TASK TO COMPLETE
Read the lines of the data below and retrieve those with "width".

ENTRIES SHOWN
# # # #

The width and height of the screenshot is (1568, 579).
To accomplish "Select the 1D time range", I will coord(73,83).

# # # #

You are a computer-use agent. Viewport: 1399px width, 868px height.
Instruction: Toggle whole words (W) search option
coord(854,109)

# # # #

RESPONSE
The width and height of the screenshot is (1568, 579).
You are a computer-use agent. Viewport: 1399px width, 868px height.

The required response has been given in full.